=== Section Start ===
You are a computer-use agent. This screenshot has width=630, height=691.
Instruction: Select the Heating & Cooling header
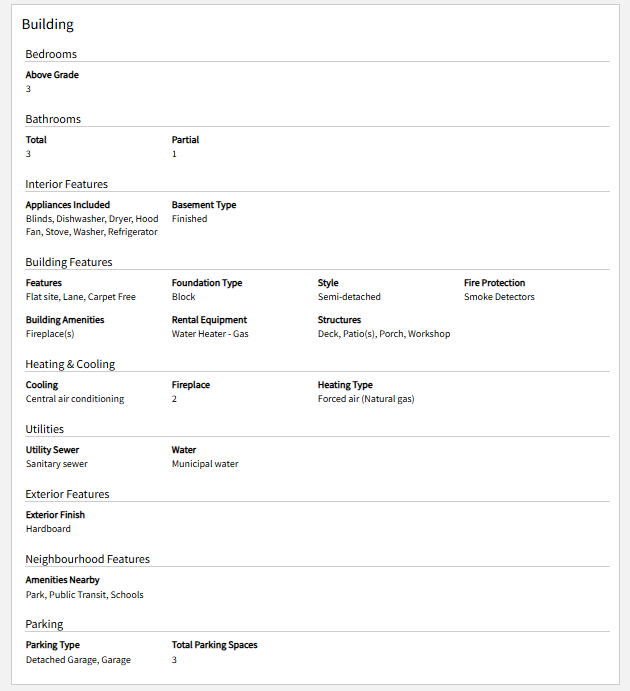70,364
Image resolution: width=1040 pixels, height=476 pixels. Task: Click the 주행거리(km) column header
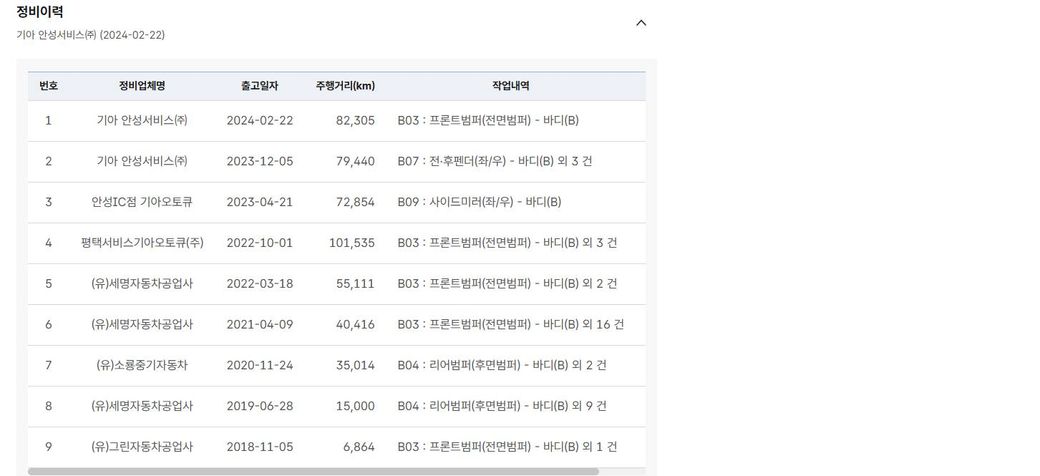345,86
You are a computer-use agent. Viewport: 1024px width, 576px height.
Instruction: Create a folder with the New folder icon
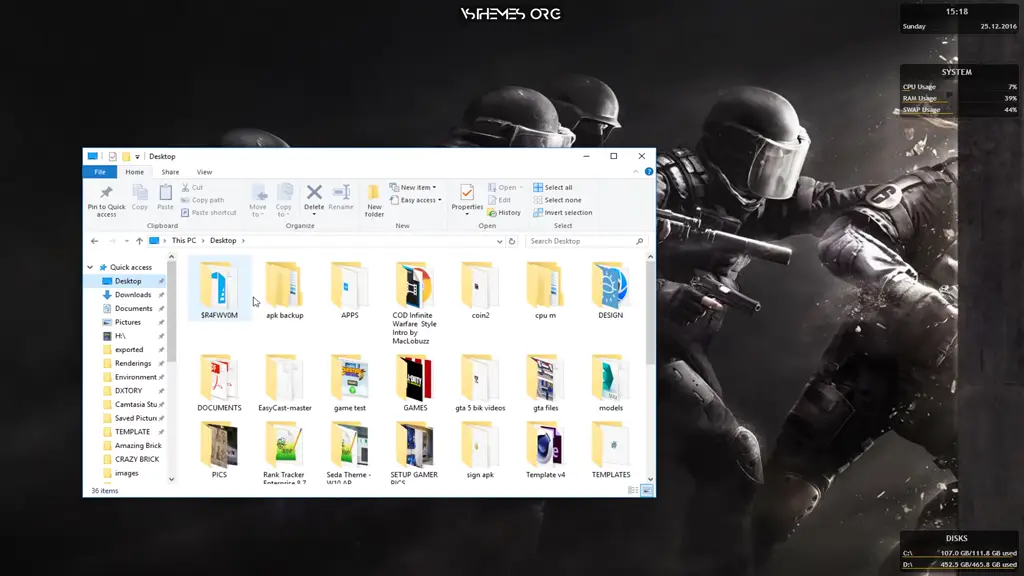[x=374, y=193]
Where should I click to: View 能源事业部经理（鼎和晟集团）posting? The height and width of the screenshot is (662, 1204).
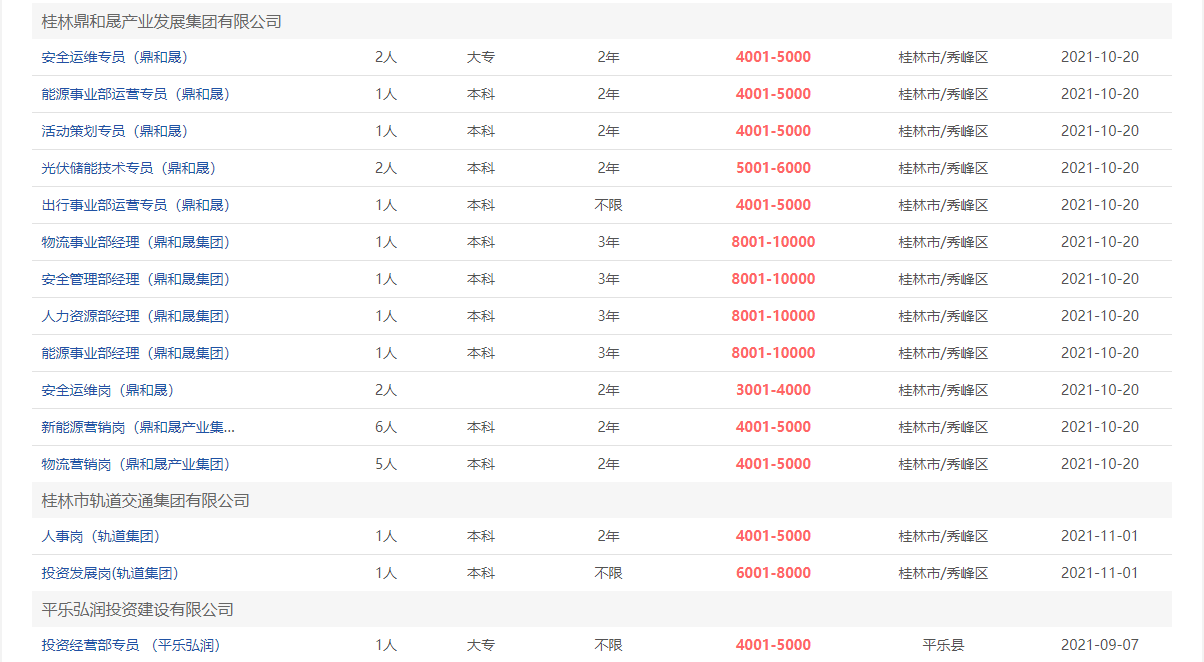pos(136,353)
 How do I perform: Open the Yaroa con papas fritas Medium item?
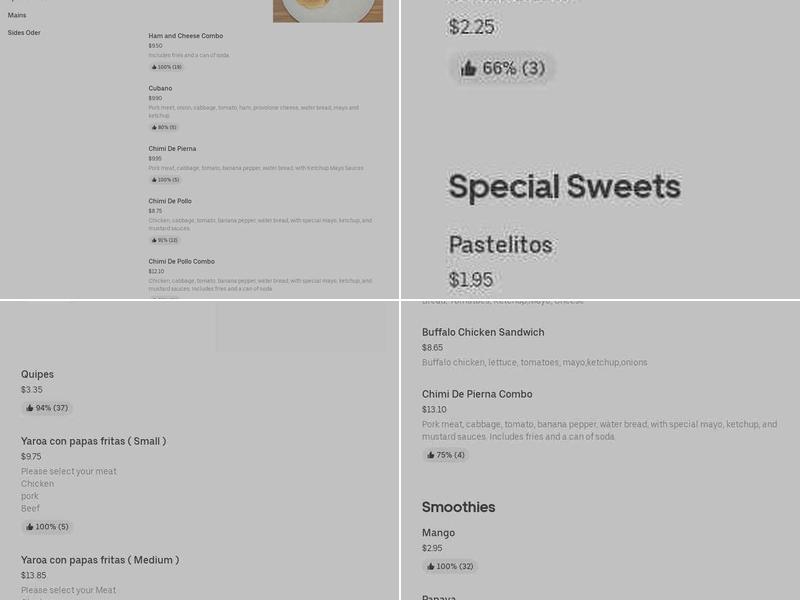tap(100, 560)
=== Section End ===
=== Section Start ===
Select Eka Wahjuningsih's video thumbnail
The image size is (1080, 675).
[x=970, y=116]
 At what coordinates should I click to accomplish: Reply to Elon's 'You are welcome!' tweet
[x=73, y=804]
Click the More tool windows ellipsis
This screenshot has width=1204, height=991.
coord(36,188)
=== Section End ===
Would you copy each line of the records that contains "agent"?

- **Result of the exercise**:
You are a computer-use agent. This screenshot has width=630, height=691.
You are a computer-use agent. Viewport: 1024px width, 576px height.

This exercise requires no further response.